La méthode innovante mise au point dans le cadre du projet CYSTORE comporte un dispositif support conçu spécifiquement pour résister aux très fortes contraintes mécaniques liées à l’hydrodynamisme, offrir une surface facilitant la fixation et le développement de recrues de cystoseires et enfin, prévenir la prédation notamment par certaines espèces de poissons « herbivores ». Un mode opératoire précis nécessitant une grande expertise scientifique est défini. Celui-ci porte notamment sur la caractérisation initiale du potentiel des sites d’accueil ainsi que la période et la gestion précise du niveau d’implantation des dispositifs de transplantation, paramètres clés conditionnant la réussite de l’opération.

Le projet CYSTORE a démarré en 2012. Après la recherche et la caractérisation de sites d’expérimentation, un prototype de support de transplantation a été mis au point et testé sur la digue du large du port de Marseille.

Les travaux de transplantation ont été réalisés en mars 2014 et se sont achevés début avril.
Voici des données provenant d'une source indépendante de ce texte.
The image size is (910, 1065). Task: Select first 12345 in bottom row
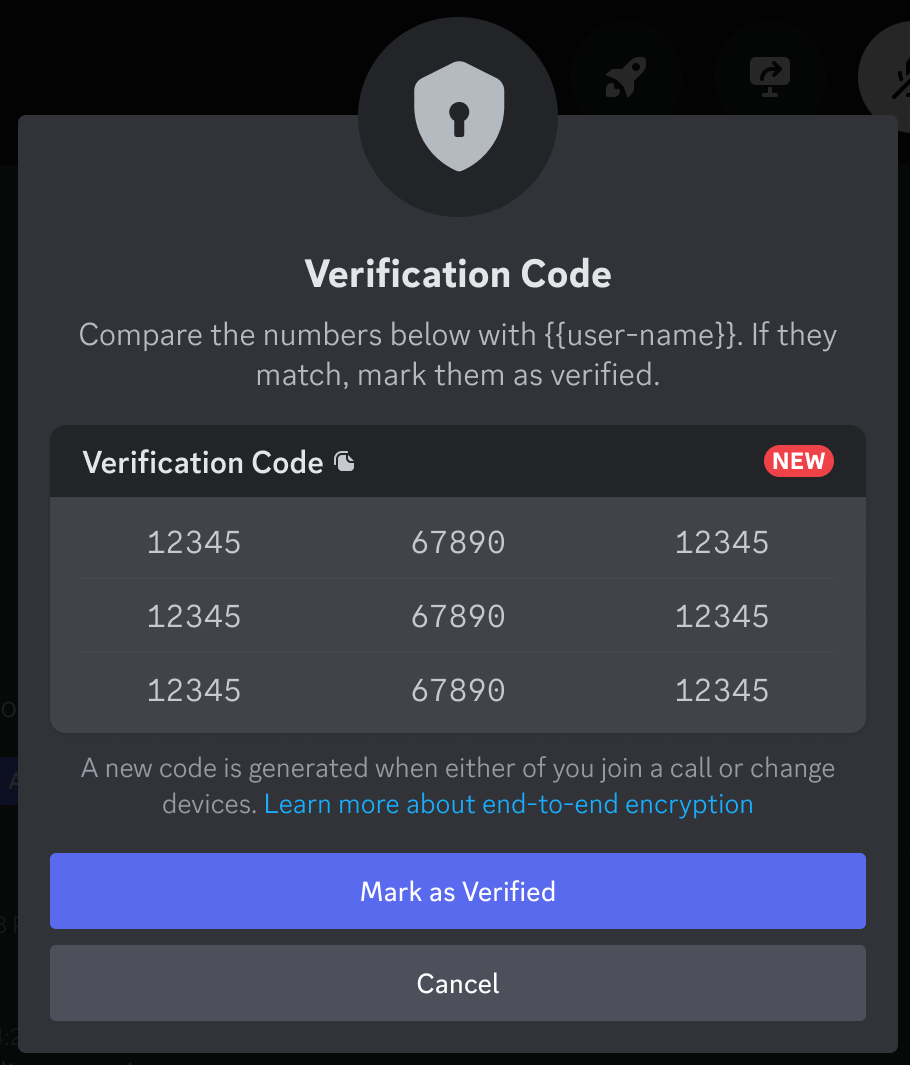194,691
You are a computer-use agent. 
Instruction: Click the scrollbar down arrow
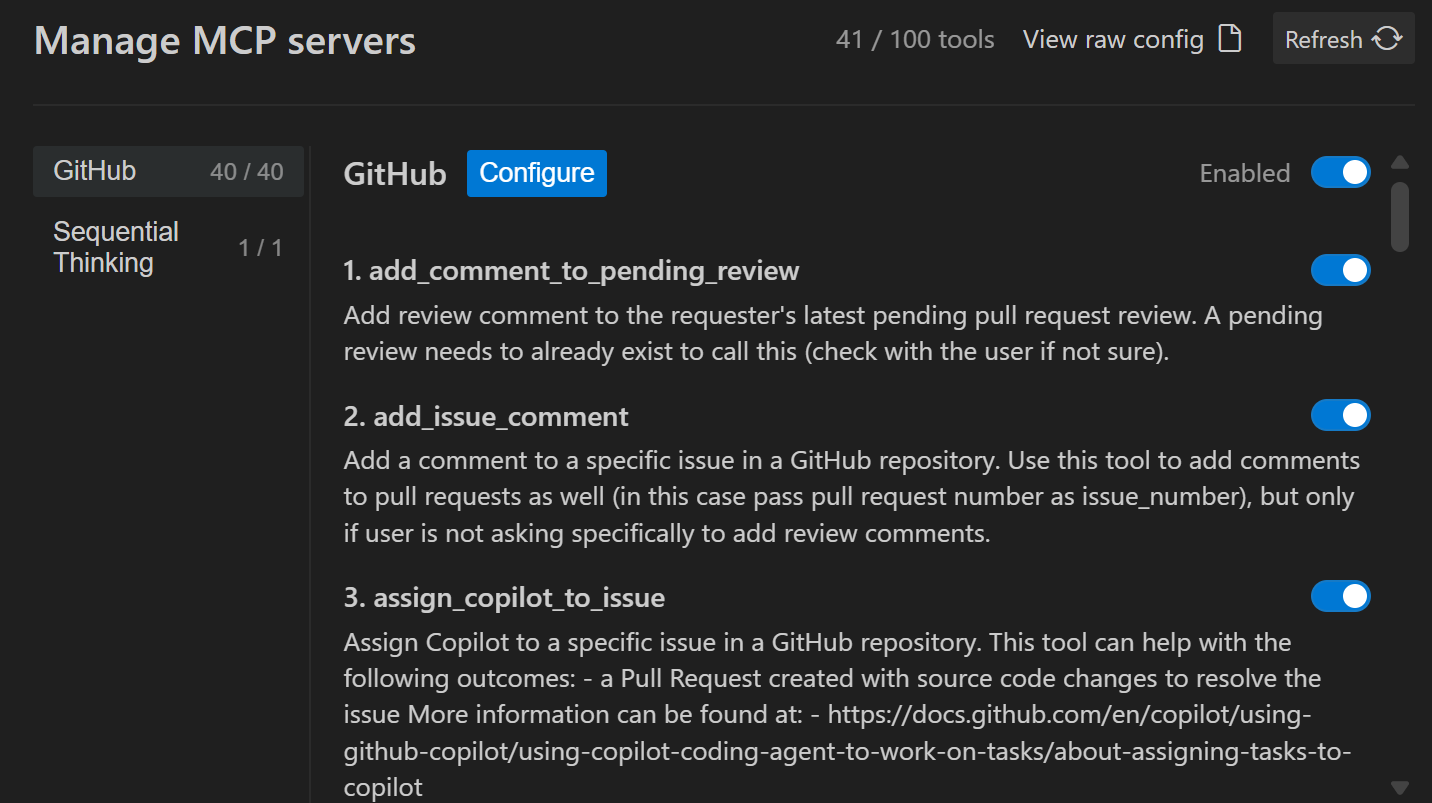pyautogui.click(x=1400, y=788)
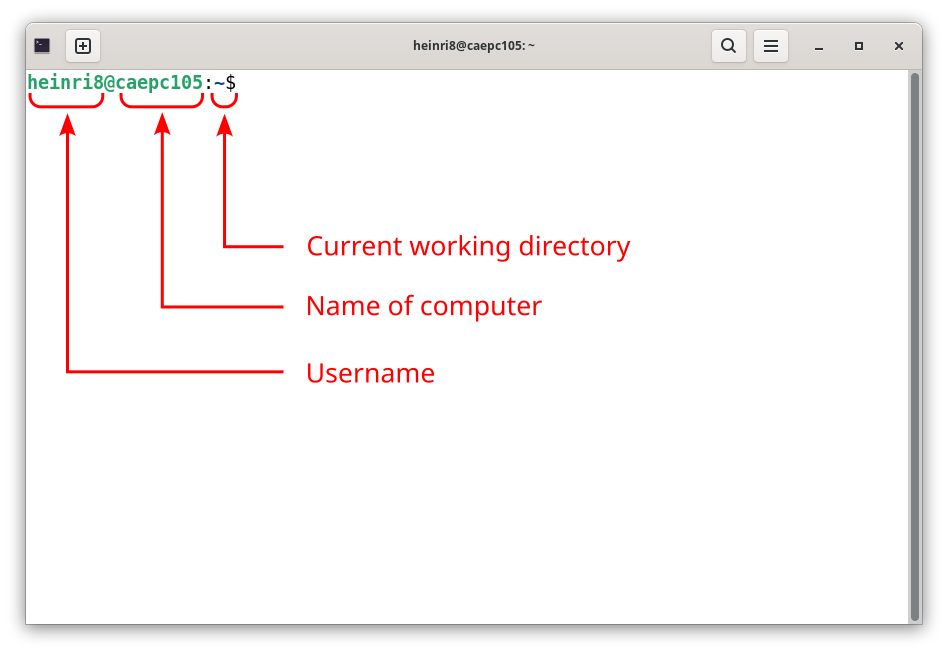Click the red arrowhead pointing at the username
Image resolution: width=948 pixels, height=653 pixels.
pos(67,124)
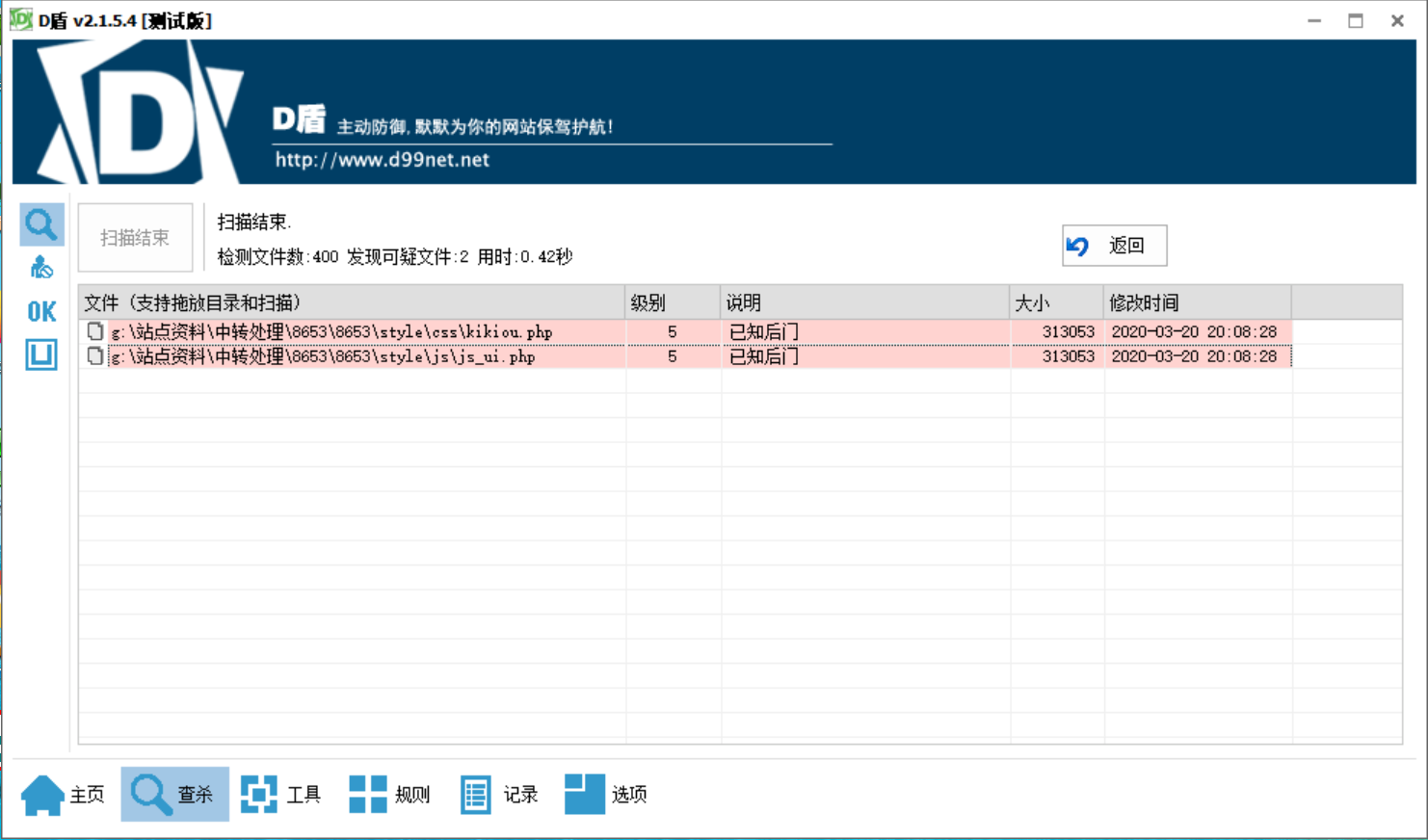Click the 返回 back button
This screenshot has height=840, width=1428.
coord(1114,246)
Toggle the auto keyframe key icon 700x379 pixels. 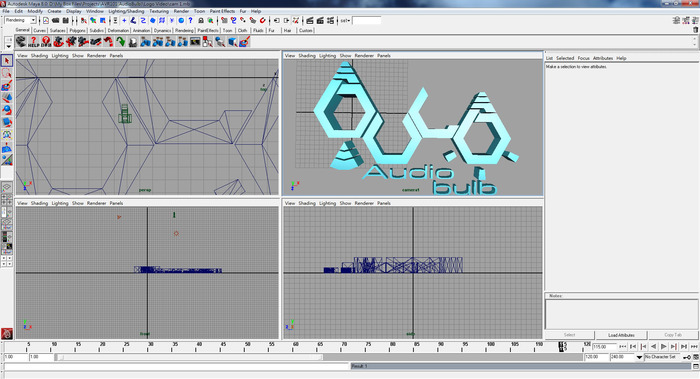pyautogui.click(x=687, y=357)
Quatre sites de configuration variable et répartis dans la rade Marseille ont été équipés et font désormais l’objet d’un suivi rapproché pour contrôler la survie des transplants, leur croissance ainsi que le comportement des poissons brouteurs (les saupes). A partir de l’automne 2014, un suivi spécifique sera mené pour comptabiliser et microcartographier les recrues (jeunes pousses) de part et d’autre des supports de transplantation.

A l’issue du projet CYSTORE, SAFEGE et l’Institut Méditerranéen d’Océanologie, son partenaire scientifique, formuleront des préconisations concrètes pour faciliter la colonisation des aménagements maritimes par les cystoseires par intervention sur les caractéristiques des ouvrages (ouvrages en phase conception) et par transplantation (nouveaux ouvrages ou ouvrages existants).

Les cystoseires sont des algues marines pérennes comptant environ 40 espèces distinctes dont une vingtaine est endémique à la Méditerranée. Présentes de la surface jusqu’à près de 80 m de profondeur, la plupart des espèces du genre Cystoseira structure l’habitat en trois dimensions et peut former de véritables forêts. Les cystoseires abritent ainsi une grande biodiversité, et pour certaines, jouent un rôle essentiel d’abris pour les juvéniles de nombreuses espèces de poissons.

Cystoseira amentacea var. stricta est une cystoseire endémique de Méditerranée, présente juste au niveau de la surface sur les côtes rocheuses bien éclairées et soumises à un fort hydrodynamisme. D’une longueur maximale de 70 cm, cette algue brune pérenne peut former localement des ceintures denses et continues ; elle est considérée comme une espèce fondatrice sur le plan écologique. Très sensible à la pollution, Cystoseira amentacea var. stricta est une espèce clé pour l’évaluation de la qualité écologique des masses d’eaux côtières.
Cystoseira amentacea var. stricta n’est pas une espèce protégée au niveau national, mais est inscrite dans la liste des espèces de flore de la Convention de Barcelone et de la Convention de Berne.

Population de Cystoseira amentacea var. stricta dans la rade de Marseille
A l’échelle de la Méditerranée française, Cystoseira amentacea var. stricta est encore abondante et se rencontre dans toutes les côtes rocheuses favorables13. Au niveau des ouvrages maritimes, la grande rareté des implantations de Cystoseira amentacea, semble principalement liée à sa très faible capacité de dissémination l’empêchant de franchir la distance séparant les ouvrages maritimes des côtes rocheuses où elle est implantée.

Dans la rade de Marseille, les ceintures de Cystoseira amentacea sont bien développées sur les côtes rocheuses naturelles de la côte Bleue, de l’archipel du Frioul et des Calanques. Historiquement, C. amentacea était implantée sur les côtes rocheuses occupées actuellement par le Grand Port Maritime de Marseille.

Sur les ouvrages maritimes, la présence de Cystoseira amentacea est connue sur la digue du port du Frioul et, de manière très ponctuelle, sur certains ouvrages du Grand Port Maritime de Marseille.